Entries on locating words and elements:
▼▼▼
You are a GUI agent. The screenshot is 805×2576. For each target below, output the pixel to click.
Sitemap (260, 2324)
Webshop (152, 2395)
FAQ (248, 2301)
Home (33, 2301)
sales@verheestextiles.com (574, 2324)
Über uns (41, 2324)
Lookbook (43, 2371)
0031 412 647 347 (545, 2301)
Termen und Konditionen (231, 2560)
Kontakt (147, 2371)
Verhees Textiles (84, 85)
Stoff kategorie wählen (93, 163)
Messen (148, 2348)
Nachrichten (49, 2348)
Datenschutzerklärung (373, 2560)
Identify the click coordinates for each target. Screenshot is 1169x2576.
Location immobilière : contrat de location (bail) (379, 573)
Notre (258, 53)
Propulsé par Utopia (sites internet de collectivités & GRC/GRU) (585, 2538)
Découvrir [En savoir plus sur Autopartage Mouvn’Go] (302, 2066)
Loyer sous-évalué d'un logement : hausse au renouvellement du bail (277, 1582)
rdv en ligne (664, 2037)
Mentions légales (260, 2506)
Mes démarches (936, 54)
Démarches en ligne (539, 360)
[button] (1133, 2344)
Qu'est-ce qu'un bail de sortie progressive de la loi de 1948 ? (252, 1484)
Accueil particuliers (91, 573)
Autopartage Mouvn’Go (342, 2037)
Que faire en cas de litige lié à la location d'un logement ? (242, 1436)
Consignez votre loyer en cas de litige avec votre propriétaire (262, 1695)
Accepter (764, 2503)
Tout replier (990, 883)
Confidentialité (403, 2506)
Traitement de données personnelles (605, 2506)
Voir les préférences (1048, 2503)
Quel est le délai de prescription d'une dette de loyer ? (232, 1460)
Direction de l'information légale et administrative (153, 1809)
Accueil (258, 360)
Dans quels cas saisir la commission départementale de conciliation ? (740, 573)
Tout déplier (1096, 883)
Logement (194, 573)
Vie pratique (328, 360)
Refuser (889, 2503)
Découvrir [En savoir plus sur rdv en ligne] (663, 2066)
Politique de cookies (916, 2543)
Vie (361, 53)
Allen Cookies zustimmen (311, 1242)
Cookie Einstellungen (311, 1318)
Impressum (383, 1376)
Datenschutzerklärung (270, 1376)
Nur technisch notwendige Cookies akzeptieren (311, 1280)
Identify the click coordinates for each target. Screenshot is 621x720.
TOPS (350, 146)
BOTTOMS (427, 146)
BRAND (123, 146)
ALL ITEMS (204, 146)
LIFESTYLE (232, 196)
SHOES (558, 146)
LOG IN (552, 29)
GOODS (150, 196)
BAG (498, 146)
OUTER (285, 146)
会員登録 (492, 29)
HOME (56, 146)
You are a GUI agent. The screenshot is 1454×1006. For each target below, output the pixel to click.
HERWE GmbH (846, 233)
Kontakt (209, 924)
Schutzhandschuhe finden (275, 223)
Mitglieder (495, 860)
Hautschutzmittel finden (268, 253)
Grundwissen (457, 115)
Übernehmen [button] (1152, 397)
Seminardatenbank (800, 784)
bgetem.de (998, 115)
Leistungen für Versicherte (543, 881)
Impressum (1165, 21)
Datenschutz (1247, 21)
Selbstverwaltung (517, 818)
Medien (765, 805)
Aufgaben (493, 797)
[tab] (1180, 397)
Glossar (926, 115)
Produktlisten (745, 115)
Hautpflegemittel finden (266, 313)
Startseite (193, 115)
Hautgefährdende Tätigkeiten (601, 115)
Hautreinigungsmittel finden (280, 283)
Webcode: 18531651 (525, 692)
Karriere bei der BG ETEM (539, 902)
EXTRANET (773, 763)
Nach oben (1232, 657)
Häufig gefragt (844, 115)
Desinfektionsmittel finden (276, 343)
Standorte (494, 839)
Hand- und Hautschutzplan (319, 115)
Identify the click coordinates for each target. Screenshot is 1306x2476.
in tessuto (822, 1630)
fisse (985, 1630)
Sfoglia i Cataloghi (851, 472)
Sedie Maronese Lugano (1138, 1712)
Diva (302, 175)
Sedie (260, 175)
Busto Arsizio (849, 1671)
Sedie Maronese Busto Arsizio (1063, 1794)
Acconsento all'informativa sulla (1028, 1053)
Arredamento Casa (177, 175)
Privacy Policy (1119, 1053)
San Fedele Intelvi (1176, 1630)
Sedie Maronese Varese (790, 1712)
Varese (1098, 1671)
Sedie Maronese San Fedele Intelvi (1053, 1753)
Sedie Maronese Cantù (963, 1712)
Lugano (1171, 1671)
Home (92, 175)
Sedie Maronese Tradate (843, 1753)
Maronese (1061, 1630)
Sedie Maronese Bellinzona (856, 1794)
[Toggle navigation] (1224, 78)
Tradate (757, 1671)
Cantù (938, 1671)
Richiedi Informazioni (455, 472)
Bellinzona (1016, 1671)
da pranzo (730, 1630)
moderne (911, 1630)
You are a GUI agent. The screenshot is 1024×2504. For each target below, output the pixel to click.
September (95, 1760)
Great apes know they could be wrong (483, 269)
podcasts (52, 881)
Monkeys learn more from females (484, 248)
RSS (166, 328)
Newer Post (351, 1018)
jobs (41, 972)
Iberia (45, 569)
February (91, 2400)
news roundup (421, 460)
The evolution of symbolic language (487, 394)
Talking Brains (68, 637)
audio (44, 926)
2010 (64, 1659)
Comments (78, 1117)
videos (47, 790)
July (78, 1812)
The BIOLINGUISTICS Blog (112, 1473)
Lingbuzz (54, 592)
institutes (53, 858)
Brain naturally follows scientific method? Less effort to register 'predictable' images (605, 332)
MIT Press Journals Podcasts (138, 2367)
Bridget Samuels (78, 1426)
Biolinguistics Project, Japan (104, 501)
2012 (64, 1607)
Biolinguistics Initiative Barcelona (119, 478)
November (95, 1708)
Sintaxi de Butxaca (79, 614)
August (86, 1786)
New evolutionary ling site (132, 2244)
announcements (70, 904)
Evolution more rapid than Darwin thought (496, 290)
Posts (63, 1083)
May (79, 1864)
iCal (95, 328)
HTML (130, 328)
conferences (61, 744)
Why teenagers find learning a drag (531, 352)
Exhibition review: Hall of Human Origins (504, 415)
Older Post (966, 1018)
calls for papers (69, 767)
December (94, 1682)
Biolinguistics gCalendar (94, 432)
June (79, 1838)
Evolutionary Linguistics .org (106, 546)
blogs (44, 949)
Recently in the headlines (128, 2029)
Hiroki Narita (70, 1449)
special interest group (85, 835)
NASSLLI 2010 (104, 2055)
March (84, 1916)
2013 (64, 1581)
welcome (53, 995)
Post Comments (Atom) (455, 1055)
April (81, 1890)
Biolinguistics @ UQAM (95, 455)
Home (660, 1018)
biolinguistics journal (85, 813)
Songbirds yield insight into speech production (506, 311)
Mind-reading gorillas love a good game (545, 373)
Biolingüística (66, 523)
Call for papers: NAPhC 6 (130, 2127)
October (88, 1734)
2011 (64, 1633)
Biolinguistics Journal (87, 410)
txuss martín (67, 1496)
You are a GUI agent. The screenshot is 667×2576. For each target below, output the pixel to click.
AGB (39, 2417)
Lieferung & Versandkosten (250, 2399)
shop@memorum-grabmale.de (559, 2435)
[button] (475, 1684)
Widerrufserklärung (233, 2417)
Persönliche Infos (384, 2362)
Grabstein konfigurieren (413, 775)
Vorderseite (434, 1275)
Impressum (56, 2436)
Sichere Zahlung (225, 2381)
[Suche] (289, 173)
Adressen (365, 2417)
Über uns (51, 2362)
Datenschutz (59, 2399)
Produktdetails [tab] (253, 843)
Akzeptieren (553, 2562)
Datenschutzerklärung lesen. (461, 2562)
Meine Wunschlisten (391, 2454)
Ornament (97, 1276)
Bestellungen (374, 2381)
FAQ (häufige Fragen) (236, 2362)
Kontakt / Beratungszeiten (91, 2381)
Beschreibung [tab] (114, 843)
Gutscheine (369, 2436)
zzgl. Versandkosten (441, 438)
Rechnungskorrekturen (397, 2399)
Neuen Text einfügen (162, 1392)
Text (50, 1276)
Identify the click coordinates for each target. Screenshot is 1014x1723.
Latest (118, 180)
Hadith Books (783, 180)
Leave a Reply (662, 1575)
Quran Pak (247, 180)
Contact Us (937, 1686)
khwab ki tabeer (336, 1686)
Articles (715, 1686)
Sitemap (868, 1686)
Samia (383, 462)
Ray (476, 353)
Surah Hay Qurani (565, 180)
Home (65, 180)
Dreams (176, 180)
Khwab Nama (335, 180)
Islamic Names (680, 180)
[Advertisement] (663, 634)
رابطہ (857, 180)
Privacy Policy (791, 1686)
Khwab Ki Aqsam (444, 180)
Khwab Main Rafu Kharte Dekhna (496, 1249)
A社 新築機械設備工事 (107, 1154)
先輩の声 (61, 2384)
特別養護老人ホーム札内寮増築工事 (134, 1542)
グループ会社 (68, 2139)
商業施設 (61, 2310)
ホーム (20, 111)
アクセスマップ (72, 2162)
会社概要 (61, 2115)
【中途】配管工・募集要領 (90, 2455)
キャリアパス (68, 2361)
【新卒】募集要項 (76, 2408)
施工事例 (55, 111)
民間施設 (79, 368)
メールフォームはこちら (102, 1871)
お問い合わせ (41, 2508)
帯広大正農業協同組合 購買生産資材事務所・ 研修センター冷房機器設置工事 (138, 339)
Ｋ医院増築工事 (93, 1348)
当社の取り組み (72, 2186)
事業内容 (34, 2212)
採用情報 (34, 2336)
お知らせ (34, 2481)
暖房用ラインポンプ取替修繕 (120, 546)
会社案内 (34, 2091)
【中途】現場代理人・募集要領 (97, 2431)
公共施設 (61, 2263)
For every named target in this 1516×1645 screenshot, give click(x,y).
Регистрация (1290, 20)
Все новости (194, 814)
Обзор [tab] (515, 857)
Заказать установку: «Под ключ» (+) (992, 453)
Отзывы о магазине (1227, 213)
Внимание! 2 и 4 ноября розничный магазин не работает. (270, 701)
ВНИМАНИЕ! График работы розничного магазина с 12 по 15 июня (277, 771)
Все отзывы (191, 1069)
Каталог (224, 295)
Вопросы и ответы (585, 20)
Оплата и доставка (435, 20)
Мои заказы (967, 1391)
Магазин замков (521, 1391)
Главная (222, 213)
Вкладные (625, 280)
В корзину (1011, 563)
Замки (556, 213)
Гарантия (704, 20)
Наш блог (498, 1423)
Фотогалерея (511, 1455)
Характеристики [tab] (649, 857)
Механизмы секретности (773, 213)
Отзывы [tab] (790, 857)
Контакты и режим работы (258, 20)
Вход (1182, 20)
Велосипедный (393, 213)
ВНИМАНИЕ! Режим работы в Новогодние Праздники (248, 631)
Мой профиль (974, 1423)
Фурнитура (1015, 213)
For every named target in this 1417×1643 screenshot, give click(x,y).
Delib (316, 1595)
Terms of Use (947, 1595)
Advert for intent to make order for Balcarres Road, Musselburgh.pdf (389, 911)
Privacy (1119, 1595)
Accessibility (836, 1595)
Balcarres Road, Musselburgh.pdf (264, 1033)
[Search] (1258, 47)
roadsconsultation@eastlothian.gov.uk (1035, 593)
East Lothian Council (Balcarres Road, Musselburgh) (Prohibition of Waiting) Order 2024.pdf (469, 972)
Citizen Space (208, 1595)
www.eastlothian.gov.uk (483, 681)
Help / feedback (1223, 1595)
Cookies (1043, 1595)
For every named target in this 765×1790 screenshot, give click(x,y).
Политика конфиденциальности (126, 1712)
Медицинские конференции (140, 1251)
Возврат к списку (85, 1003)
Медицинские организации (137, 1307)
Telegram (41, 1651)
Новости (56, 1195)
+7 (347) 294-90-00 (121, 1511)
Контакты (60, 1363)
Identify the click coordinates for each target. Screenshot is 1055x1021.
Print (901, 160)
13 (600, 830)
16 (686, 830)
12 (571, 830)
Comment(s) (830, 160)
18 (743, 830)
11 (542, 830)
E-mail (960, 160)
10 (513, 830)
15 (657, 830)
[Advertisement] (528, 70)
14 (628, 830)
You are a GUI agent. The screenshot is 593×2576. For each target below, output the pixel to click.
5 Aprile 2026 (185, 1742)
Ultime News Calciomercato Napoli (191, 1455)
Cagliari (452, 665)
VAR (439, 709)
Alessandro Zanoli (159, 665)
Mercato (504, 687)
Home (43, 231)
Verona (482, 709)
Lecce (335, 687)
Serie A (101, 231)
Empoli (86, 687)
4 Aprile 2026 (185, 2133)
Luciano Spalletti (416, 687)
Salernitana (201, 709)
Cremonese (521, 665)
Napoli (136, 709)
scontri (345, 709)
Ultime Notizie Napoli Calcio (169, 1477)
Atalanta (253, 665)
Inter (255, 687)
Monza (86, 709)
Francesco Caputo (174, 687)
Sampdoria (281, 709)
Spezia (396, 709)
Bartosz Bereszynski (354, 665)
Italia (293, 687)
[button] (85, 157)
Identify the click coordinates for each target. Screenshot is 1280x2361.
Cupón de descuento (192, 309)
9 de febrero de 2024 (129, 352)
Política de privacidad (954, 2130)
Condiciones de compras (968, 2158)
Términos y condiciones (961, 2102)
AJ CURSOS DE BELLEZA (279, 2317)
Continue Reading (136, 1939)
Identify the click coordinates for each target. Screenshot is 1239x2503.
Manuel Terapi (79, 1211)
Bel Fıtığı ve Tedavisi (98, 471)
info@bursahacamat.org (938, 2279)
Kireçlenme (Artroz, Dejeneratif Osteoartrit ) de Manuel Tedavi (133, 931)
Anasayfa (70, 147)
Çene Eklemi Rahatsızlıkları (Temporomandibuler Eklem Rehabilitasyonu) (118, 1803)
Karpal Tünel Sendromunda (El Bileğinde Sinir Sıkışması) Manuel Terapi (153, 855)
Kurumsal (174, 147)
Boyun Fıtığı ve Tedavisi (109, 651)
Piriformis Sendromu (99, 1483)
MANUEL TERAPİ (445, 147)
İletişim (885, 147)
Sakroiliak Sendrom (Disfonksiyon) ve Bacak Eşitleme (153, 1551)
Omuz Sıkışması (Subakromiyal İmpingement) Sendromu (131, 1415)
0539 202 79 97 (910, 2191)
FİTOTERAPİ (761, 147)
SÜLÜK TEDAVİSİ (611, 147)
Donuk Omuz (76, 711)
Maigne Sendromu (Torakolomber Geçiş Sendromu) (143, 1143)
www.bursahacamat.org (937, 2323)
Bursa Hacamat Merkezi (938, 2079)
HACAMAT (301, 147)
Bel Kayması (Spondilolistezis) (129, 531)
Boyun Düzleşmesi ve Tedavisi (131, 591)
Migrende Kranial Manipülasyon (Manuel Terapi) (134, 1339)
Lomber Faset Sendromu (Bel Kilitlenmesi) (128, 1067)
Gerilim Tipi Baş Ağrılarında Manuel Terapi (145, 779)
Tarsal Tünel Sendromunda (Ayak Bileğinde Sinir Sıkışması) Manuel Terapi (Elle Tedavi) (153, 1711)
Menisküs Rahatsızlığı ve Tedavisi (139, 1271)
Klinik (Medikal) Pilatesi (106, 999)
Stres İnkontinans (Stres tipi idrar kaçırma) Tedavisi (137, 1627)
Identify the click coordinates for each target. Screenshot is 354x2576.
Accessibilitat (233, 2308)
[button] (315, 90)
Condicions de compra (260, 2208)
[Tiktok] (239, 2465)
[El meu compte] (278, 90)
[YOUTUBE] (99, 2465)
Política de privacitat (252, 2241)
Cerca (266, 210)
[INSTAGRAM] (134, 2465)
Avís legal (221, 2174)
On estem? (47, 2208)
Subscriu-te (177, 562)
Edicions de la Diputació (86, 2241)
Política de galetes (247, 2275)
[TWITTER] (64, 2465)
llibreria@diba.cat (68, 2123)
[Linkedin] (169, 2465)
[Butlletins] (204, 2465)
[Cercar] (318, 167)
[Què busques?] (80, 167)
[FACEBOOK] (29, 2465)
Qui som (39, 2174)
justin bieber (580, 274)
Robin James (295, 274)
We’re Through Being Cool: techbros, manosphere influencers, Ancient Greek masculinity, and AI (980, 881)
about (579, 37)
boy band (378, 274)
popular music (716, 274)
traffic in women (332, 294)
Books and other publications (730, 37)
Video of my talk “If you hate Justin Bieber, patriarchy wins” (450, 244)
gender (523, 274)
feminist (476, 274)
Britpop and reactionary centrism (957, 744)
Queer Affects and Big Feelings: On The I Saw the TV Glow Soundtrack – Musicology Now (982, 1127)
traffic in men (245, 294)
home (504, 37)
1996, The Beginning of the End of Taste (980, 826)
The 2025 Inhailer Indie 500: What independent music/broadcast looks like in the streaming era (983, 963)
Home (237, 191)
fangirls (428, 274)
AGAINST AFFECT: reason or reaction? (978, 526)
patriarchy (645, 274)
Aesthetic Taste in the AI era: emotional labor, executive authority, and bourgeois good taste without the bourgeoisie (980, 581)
▲▲▲
▶ **STATED GOAL**
Offset the coordinates in the records by 66, starting with the line that contains "For every named target in this 1516×1645" and going on through the line that contains "[Search] (1258, 47)", with both of those lines included. Write out only those lines, requests included, and add 66 to every number in each coordinate pair.

▶ **PROBLEM SOLUTION**
For every named target in this 1516×1645 screenshot, give click(x,y).
Регистрация (1356, 86)
Все новости (260, 880)
Обзор [tab] (581, 923)
Заказать установку: «Под ключ» (+) (1058, 519)
Отзывы о магазине (1293, 279)
Внимание! 2 и 4 ноября розничный магазин не работает. (336, 767)
ВНИМАНИЕ! График работы розничного магазина с 12 по 15 июня (343, 837)
Все отзывы (257, 1135)
Каталог (290, 361)
Вопросы и ответы (651, 86)
Оплата и доставка (501, 86)
Мои заказы (1033, 1457)
Магазин замков (587, 1457)
Главная (288, 279)
Вкладные (691, 346)
В корзину (1077, 629)
Замки (622, 279)
Гарантия (770, 86)
Наш блог (564, 1489)
Фотогалерея (577, 1521)
Характеристики [tab] (715, 923)
Механизмы секретности (839, 279)
Отзывы [tab] (856, 923)
Контакты и режим работы (324, 86)
Вход (1248, 86)
Велосипедный (459, 279)
ВНИМАНИЕ! Режим работы в Новогодние Праздники (314, 697)
Мой профиль (1040, 1489)
Фурнитура (1081, 279)
For every named target in this 1417×1643 screenshot, give click(x,y).
Delib (382, 1661)
Terms of Use (1013, 1661)
Advert for intent to make order for Balcarres Road, Musselburgh.pdf (455, 977)
Privacy (1185, 1661)
Accessibility (902, 1661)
Balcarres Road, Musselburgh.pdf (330, 1099)
[Search] (1324, 113)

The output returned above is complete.